速っ!?全く見えない!?見えたと思ったら残像だし!?
ヒーローにはラディの動きがなんとか見えているようで頭部をカードしなからかわすのだが、かわすので精一杯で前に出ることが出来ないようだ!
「嘘だろ?この女つえっ!?」
「どうした、また本気を出さないのか?」
「チキショー!舐めるなっ!」
「ふむっ足下を狙うか、戦いには慣れてはいるようだな・・だか甘い!」
ラディが剣を突き出したタイミングで体を回転させて水面蹴りを放ったヒーローだかラディはムーンサルドのように後ろに跳び、かわされでしまう!

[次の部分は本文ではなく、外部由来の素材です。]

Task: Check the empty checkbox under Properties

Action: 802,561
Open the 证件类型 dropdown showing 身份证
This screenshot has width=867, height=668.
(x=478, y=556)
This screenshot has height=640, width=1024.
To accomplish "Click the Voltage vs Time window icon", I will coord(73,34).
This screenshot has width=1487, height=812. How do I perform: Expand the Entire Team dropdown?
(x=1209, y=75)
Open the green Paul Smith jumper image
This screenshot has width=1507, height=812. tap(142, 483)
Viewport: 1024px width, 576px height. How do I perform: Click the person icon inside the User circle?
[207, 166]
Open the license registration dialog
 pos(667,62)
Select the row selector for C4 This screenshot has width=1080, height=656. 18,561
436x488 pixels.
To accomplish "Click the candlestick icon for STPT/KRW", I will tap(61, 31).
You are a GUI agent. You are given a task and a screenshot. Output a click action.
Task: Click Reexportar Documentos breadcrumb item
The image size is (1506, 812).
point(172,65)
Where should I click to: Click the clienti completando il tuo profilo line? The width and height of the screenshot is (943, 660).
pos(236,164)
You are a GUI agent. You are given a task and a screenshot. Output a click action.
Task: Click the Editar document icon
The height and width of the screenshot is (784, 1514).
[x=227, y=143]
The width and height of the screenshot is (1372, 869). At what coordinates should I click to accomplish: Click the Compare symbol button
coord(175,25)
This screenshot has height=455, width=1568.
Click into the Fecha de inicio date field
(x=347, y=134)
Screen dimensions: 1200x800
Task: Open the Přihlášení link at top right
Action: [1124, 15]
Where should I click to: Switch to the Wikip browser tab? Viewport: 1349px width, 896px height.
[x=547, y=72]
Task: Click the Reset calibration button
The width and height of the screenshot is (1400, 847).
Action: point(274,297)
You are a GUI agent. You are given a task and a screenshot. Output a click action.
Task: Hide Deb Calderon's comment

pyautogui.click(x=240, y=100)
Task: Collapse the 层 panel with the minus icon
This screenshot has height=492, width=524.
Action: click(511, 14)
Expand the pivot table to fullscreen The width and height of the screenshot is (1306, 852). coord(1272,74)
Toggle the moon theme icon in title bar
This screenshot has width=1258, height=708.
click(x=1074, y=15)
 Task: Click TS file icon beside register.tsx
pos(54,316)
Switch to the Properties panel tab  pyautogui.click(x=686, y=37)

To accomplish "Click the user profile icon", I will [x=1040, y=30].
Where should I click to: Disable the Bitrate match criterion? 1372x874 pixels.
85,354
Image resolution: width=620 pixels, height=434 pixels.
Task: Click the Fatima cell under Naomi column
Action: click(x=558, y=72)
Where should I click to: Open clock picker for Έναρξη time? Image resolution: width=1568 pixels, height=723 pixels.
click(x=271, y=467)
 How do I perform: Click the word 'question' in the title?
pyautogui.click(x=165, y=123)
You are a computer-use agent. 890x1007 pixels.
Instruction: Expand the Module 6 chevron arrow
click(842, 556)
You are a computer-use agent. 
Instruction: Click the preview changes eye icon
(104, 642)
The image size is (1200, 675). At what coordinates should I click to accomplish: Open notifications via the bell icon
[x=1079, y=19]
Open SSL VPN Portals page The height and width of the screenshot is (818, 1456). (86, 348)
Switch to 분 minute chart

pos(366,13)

着地と同時にあっという間にヒーローの間合いを詰めで顔面に蹴りを繰り出すラディ!
両手をクロスさせてカードするヒーローだか後ろに吹き飛ばされてしまう!
「痛っ!?女のくせになんて威力の蹴りだ!?」
「なんだ?もうおわりが?この程度なのか異世界のヒーローよ?」
「そうか!解ったぞ!お前、怪人だな!」
「怪人?何を言っている?貴様は?」
「惚けても無駄だ!こんなふざけた力を持っているのは、怪人以外にいるか!怪人だと解れば手加減はしない!俺の必殺技食らえ!」
なんかラディを怪人だと勘違いしたヒーローが必殺技を放とうとする!!
握り拳を頭上に掲げると、
「俺の拳に集まれ、正義の力!必殺シャイニンッ・・グブッ?!?」
空きだらけのボディにラディの膝蹴りが決まる‼
「何故戦いの最中に無防備に手を上げる?馬鹿なのか?」
「ひっ・・必殺技の時は・・攻撃をしないのが・・御約束・・なのに・・」バダッ!
腹を押さえて地面に崩れ落ちるヒーロー!
・・必殺技中のヒーローに攻撃をしないと言う謎のお約束は、異世界ではないらしい
バザバザバザ
「くっくっくっ!馬鹿なシャイニングマンよ!貴様がその女を引き付けている間に我輩だけ元の世界に戻って、日本を怪人の支配する国にしてくれるわ!」
怪人蝙蝠男は、ラディがヒーローの相手をしている内に気付かれないように飛んでシャルちゃんに迫ろうとするが
「オマエ飛び方、全然ダメ、ワイバーンベイビーでも、もっとマシ」
「!?貴様いつの間に我輩の後ろに!?」
ピピに簡単に後ろに回り込まれ、飛び方をだめ出しされてる!
「舐めるなよ!我輩の力がこんな物だと思うな!」
なんと‼蝙蝠男には隠された力が!
「我輩は夜でも飛ぶ事が出来る‼」
なかった!?飛ぶしか出来ない蝙蝠男!
「夜に飛んでどうする?夜、飛んでも危ないだけ、バカだなオマエ」
「なんだと!貴様よくも我輩唯一のアイデンティティーを!?」
認めた!自分が飛ぶしか脳のない事!
「許さん‼必殺噛みつき!」
怒った蝙蝠男がピピに噛み付こうと飛び掛かる!
「風よ守れ!ウィンドウォール!」
「ぐわっ!?」
ピピが呪文を唱えるとピピの周りに風が渦巻き、風の壁が出来る!
その風の壁にぶつかり落ちていく蝙蝠男!弱い!?
「すみません!癒し手様!お付きの方逹を!」
自分の護衛が蝙蝠男とヒーローを倒してしまった事に慌てて謝るシャルちゃん
「気にしないで良いよ!あれは私のお付きの者ではなくて、勝手に付いてきたオマケだからね♪」
やっと、異世界召喚物になりました。